> **SUPPLIED MATERIAL**
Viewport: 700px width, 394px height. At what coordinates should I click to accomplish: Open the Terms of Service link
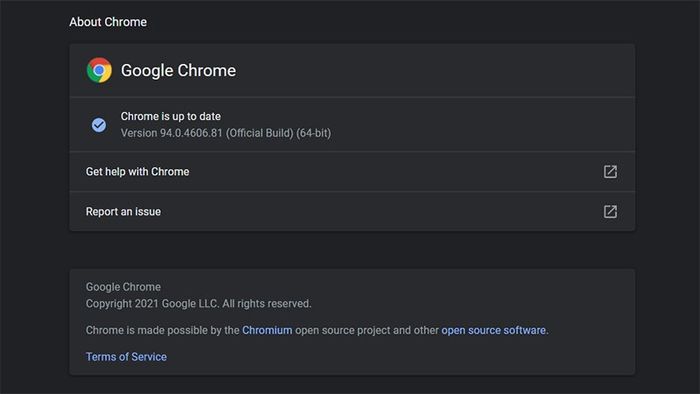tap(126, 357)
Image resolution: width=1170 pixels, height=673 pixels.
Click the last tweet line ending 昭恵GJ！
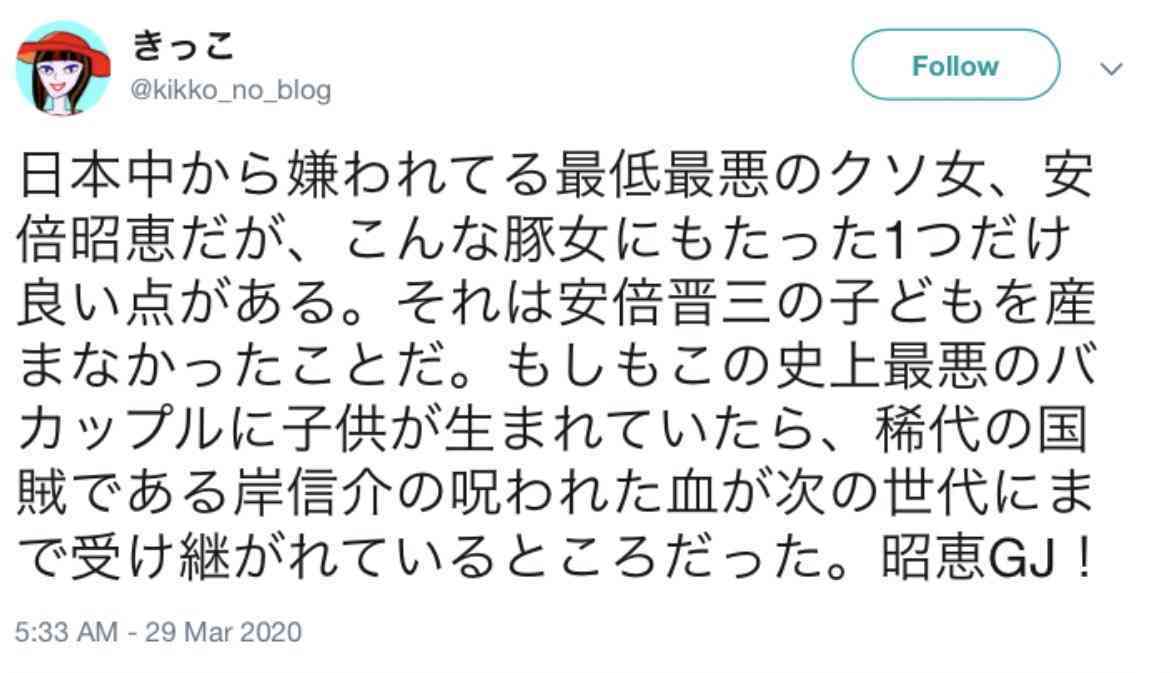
--
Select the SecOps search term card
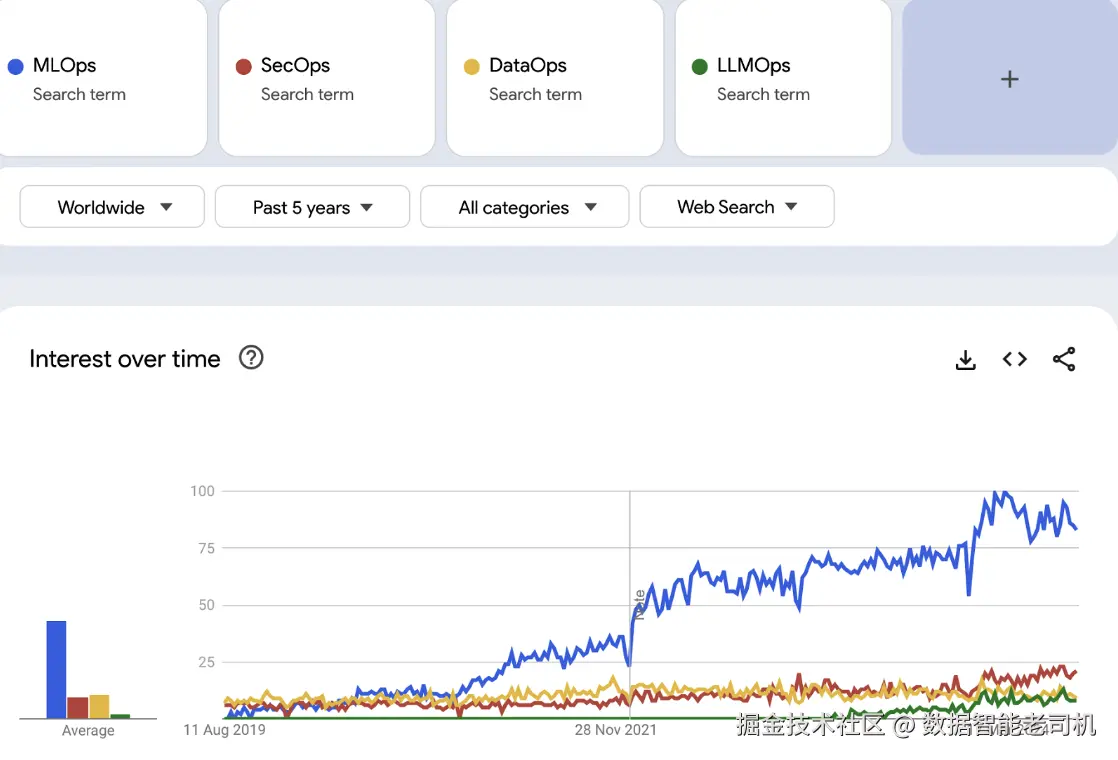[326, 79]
==
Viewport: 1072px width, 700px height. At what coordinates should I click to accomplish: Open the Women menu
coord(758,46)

> **EXERCISE GOAL**
Starting at the line with "Viewport: 700px width, 394px" and finishing at the line with "Click the last tweet line ending 昭恵GJ！", copy the material above exactly, both lines included. Nothing else goes in, and no pictures.

> **EXPECTED OUTPUT**
Viewport: 700px width, 394px height. At what coordinates should I click to accomplish: Open the Terms of Service link
tap(126, 357)
Image resolution: width=1170 pixels, height=673 pixels.
Click the last tweet line ending 昭恵GJ！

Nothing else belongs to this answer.